_Exercise objective_
Copy out all of the records below, swapping "Locate" for "Find" wherever it occurs, and leave everything else unchanged.

-- Start --

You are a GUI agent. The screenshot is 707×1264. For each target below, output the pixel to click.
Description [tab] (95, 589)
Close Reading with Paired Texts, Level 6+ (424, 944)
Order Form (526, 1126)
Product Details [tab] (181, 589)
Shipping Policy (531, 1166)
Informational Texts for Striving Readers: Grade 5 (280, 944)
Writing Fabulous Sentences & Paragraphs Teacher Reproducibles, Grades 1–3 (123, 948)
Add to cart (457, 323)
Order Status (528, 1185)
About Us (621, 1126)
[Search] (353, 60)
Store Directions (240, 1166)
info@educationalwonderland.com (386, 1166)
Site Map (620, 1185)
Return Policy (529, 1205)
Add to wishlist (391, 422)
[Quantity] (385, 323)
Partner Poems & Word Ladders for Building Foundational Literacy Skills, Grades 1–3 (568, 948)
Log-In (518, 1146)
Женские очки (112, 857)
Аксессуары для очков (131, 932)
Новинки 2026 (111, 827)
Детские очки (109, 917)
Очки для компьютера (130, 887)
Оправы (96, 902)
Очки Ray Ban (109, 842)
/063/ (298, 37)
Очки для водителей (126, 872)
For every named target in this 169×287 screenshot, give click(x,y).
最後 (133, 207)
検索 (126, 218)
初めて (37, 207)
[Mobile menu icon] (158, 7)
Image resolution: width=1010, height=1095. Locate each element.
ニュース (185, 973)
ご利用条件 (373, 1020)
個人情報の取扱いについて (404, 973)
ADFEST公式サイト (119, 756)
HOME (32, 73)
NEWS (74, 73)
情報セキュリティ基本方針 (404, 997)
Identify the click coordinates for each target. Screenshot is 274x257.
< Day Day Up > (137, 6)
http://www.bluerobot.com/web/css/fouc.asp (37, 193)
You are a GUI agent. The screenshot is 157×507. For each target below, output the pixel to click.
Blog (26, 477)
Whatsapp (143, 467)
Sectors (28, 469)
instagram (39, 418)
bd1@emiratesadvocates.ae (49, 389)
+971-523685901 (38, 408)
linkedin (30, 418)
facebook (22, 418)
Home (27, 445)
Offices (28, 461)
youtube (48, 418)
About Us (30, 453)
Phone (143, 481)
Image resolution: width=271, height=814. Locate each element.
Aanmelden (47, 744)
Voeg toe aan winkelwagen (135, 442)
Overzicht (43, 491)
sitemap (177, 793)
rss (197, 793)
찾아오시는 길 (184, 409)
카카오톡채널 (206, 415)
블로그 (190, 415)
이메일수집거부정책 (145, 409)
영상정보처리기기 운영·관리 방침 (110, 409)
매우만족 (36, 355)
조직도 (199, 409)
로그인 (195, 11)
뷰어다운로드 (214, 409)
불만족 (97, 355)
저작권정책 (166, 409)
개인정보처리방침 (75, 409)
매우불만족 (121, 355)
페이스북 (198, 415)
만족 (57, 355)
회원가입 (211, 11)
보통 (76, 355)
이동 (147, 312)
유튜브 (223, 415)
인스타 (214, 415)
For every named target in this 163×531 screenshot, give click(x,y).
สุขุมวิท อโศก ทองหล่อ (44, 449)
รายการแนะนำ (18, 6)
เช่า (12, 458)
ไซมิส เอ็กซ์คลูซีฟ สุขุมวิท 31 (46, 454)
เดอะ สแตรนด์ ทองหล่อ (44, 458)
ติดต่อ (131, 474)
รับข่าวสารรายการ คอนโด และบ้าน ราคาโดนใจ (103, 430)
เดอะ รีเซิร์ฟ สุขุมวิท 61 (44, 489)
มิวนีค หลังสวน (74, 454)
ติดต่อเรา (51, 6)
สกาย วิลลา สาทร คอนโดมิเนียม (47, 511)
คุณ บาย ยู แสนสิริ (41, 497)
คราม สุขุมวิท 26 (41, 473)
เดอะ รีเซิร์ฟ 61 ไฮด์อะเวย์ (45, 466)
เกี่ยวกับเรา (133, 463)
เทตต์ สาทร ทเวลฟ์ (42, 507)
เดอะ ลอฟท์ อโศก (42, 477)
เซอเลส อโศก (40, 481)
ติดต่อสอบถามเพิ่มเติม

-- End --

_Right answer_
You are a GUI agent. The screenshot is 707×1264. For each target below, output the pixel to click.
Description [tab] (95, 589)
Close Reading with Paired Texts, Level 6+ (424, 944)
Order Form (526, 1126)
Product Details [tab] (181, 589)
Shipping Policy (531, 1166)
Informational Texts for Striving Readers: Grade 5 (280, 944)
Writing Fabulous Sentences & Paragraphs Teacher Reproducibles, Grades 1–3 (123, 948)
Add to cart (457, 323)
Order Status (528, 1185)
About Us (621, 1126)
[Search] (353, 60)
Store Directions (240, 1166)
info@educationalwonderland.com (386, 1166)
Site Map (620, 1185)
Return Policy (529, 1205)
Add to wishlist (391, 422)
[Quantity] (385, 323)
Partner Poems & Word Ladders for Building Foundational Literacy Skills, Grades 1–3 (568, 948)
Log-In (518, 1146)
Женские очки (112, 857)
Аксессуары для очков (131, 932)
Новинки 2026 (111, 827)
Детские очки (109, 917)
Очки для компьютера (130, 887)
Оправы (96, 902)
Очки Ray Ban (109, 842)
/063/ (298, 37)
Очки для водителей (126, 872)
For every named target in this 169×287 screenshot, give click(x,y).
最後 (133, 207)
検索 (126, 218)
初めて (37, 207)
[Mobile menu icon] (158, 7)
Image resolution: width=1010, height=1095. Find each element.
ニュース (185, 973)
ご利用条件 (373, 1020)
個人情報の取扱いについて (404, 973)
ADFEST公式サイト (119, 756)
HOME (32, 73)
NEWS (74, 73)
情報セキュリティ基本方針 (404, 997)
Identify the click coordinates for each target. Screenshot is 274x257.
< Day Day Up > (137, 6)
http://www.bluerobot.com/web/css/fouc.asp (37, 193)
You are a GUI agent. The screenshot is 157×507. For each target below, output the pixel to click.
Blog (26, 477)
Whatsapp (143, 467)
Sectors (28, 469)
instagram (39, 418)
bd1@emiratesadvocates.ae (49, 389)
+971-523685901 (38, 408)
linkedin (30, 418)
facebook (22, 418)
Home (27, 445)
Offices (28, 461)
youtube (48, 418)
About Us (30, 453)
Phone (143, 481)
Image resolution: width=271, height=814. Find each element.
Aanmelden (47, 744)
Voeg toe aan winkelwagen (135, 442)
Overzicht (43, 491)
sitemap (177, 793)
rss (197, 793)
찾아오시는 길 (184, 409)
카카오톡채널 (206, 415)
블로그 (190, 415)
이메일수집거부정책 (145, 409)
영상정보처리기기 운영·관리 방침 (110, 409)
매우만족 (36, 355)
조직도 (199, 409)
로그인 (195, 11)
뷰어다운로드 (214, 409)
불만족 (97, 355)
저작권정책 (166, 409)
개인정보처리방침 (75, 409)
매우불만족 (121, 355)
페이스북 (198, 415)
만족 (57, 355)
회원가입 (211, 11)
보통 (76, 355)
이동 (147, 312)
유튜브 (223, 415)
인스타 (214, 415)
For every named target in this 163×531 screenshot, give click(x,y).
สุขุมวิท อโศก ทองหล่อ (44, 449)
รายการแนะนำ (18, 6)
เช่า (12, 458)
ไซมิส เอ็กซ์คลูซีฟ สุขุมวิท 31 (46, 454)
เดอะ สแตรนด์ ทองหล่อ (44, 458)
ติดต่อ (131, 474)
รับข่าวสารรายการ คอนโด และบ้าน ราคาโดนใจ (103, 430)
เดอะ รีเซิร์ฟ สุขุมวิท 61 (44, 489)
มิวนีค หลังสวน (74, 454)
ติดต่อเรา (51, 6)
สกาย วิลลา สาทร คอนโดมิเนียม (47, 511)
คุณ บาย ยู แสนสิริ (41, 497)
คราม สุขุมวิท 26 (41, 473)
เดอะ รีเซิร์ฟ 61 ไฮด์อะเวย์ (45, 466)
เกี่ยวกับเรา (133, 463)
เทตต์ สาทร ทเวลฟ์ (42, 507)
เดอะ ลอฟท์ อโศก (42, 477)
เซอเลส อโศก (40, 481)
ติดต่อสอบถามเพิ่มเติม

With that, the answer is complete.